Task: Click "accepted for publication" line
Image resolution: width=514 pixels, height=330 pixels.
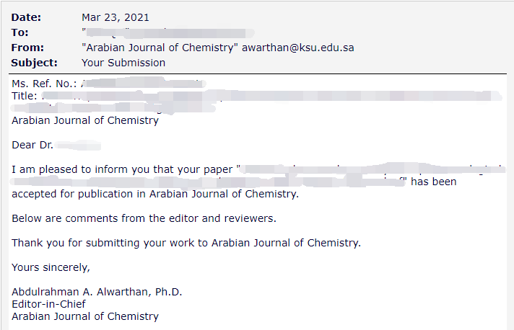Action: point(155,194)
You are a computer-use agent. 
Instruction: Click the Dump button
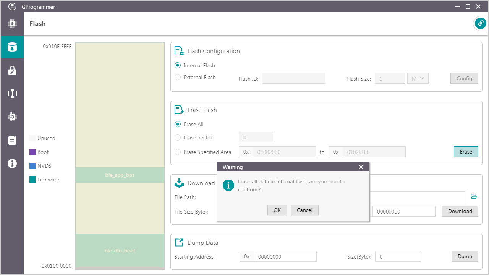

_WORK INSTRUCTION_. Without the pictures, write out the entire listing exactly.

_EXERCISE OUTPUT_.
Task: Click "accepted for publication" line
Image resolution: width=514 pixels, height=330 pixels.
Action: point(155,194)
You are a computer-use agent. 
Instruction: Click the Dump button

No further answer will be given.